Prevalence of the Genetic Condition

Epidemiological studies show that alpha-1 antitrypsin deficiency (AATD) is one of the most prevalent genetic disorders in humans. AATD occurs in approximately 1 in 1500 to 7000 individuals. Severe A1AT deficiency is most commonly found in individuals of European ancestry, yet it affects all ancestral subgroups worldwide. Approximately 1-2% of all individuals with chronic obstructive pulmonary disease (COPD) have AATD. [1, 2, 3]

Clinical Features

AATD is characterized by an increased risk for development of several disorders primarily involving the lungs, liver, and, less frequently, the skin. Pulmonary involvement can include recurrent respiratory infections, chronic bronchitis, bronchiectasis, emphysema, and COPD, presenting as shortness of breath, cough, and wheezing. Liver disease can include cholestatic jaundice, hepatitis, unexplained increase in aminotransferases, hepatomegaly, fibrosis, cirrhosis, hepatocellular carcinoma, and liver failure. Skin findings can include panniculitis, granulomatosis, and C-ANCA-positive vasculitis. Other features include weight loss and fatigue. [1, 2, 3, 4, 5, 6, 7, 8, 9, 10]

Natural History

Severity of disease depends on genotype as well as environmental exposures.
Variants in SERPINA1 have been divided into four classes:
•The family of normal variants is designed PI*M
•Deficiency alleles PI*Z and PI*S
•Null alleles
•Dysfunctional alleles (Tier 4)
Within the first three decades of life, liver disease is the major threat and pulmonary dysfunction is not common. Liver disease has never been reported in individuals with AATD due to homozygous null alleles. Liver disease may occur throughout a person’s life. In children, liver disease may present only transiently or may be persistent, progressing to fibrosis and cirrhosis requiring liver transplant. Cholestatic jaundice and hepatitis can be observed in some newborns, while later during childhood individuals may experience an unexplained increase in aminotransferases, hepatomegaly, or on rare occasions, cirrhosis, and liver failure. Adults may show asymptomatic changes in transaminases, cirrhosis, and hepatocellular carcinoma. Liver disease in adults may occur in the absence of a history of neonatal or childhood liver disease.
Emphysema is the most common manifestation of AATD. Pulmonary disease affects males and females equally, and the approximate age of diagnosis is 40-45 years. Individuals with null alleles are at risk of the most severe form of the associated disease, including emphysema. Individuals with the Pi*ZZ genotype have a high risk of emphysema, Pi*SZ have an increased risk for emphysema, and Pi*SS is not associated with a significant risk of emphysema. Active smoking is the most important additional risk factor for the development and course of lung function deficits and COPD. Individuals with AATD who smoke develop COPD 10-20 years earlier than smokers without AATD and they have a median survival time approximately 15 years less than individuals with AATD who are not smokers. Lung disease progression is more rapid than in non-AATP patients with COPD. However, smoking cessation can “normalize” this progression to that of AATD in never-smokers.
Mortality in individuals with AATD results primarily from respiratory diseases, followed by liver complications. Reported standardized mortality ratios vary from 3.6 to 6.3 compared with the general population. [1, 2, 3, 4, 5, 7, 8, 11, 12]

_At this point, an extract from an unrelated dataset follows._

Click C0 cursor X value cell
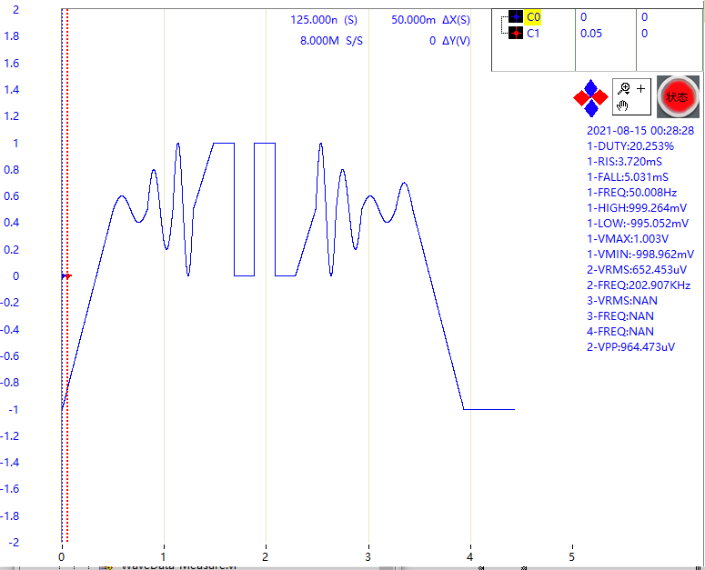Viewport: 705px width, 570px height. (584, 16)
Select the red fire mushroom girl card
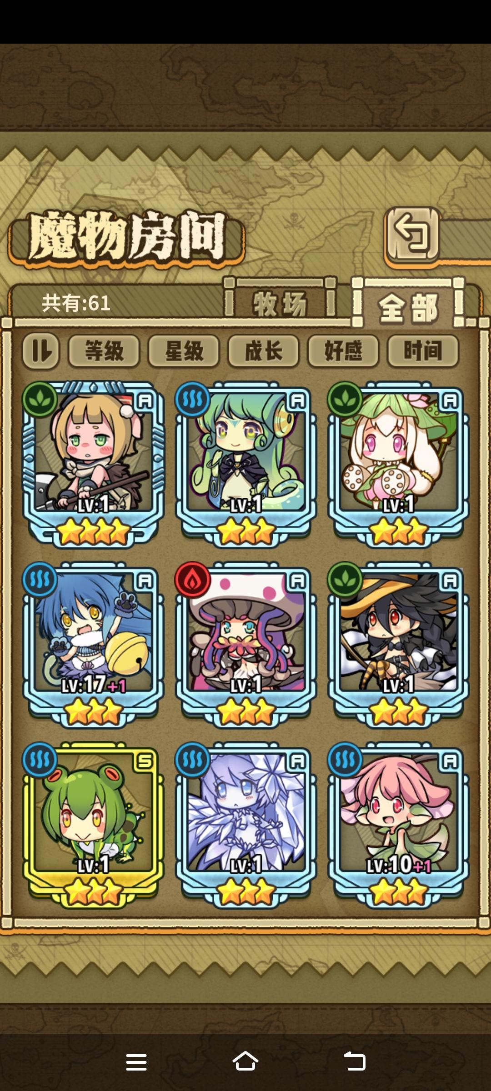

2. How effective are interventions for preventing harm?

Patient Management

Individuals with AATD should be referred to a pulmonologist/specialist center for management of treatment. (Tier 2) [1, 5, 13, 14, 15]

The initial assessment of an individual with AATD should begin with a medical history and physical exam with special focus on pulmonary, liver and skin disease. The initial assessment should include spirometry, pulmonary volumes, carbon monoxide diffusion capacity (DLCO), arterial blood gas analysis, and 6-minute walk test. Chest X-ray should be carried out during the initial assessment. High-resolution CT of the chest is recommended, if available, for detecting and quantifying the presence of emphysema. (Tier 2) [2, 8]

Pneumococcal vaccination and annual influenza vaccinations are recommended. (Tier 2) [11]

Recommendations on the use of augmentation therapy in individuals with AATD are conflicting. One guideline does not recommend augmentation therapy for AATD. Other guidelines recommend discussion of augmentation therapy if individuals meet specific criteria, which vary by guideline. Criteria for augmentation therapy include age (aged 18 or older), severity of AATD (AAT concentration ≤50-57 mg/dl), smoking status (non-smokers or ex-smokers), documented COPD due to emphysema, genotype (PI*ZZ or null alleles, some guidelines also recommend therapy for Pi*SZ genotype), forced expiratory volume (FEV1) predicted value, and no immunoglobulin A deficiency. Augmentation therapy is only indicated in individuals with pulmonary involvement. One guideline also recommends augmentation therapy for individuals with necrotizing panniculitis. Serum immunoglobulin tests are recommended to identify immunoglobulin A deficiency before initiating therapy. (Tier 2) [1, 2, 5, 8, 10, 11, 14, 15, 16, 17]

Two systematic reviews on the effectiveness of augmentation therapy were found.
•One meta-analysis included five studies (one randomized controlled trial, four nonrandomized studies) with a total of 1509 individuals with AATD on augmentation therapy. Among all individuals, augmentation was associated with a 23% slow decline in FEV1. The protective effect of augmentation was primarily attributable to the subset of individuals with baseline FEV1 of 30 to 65% of predicted. Statistically significant effects could not be demonstrated in the subsets with baseline FEV1 <30% or >65% of predicted. (Tier 1)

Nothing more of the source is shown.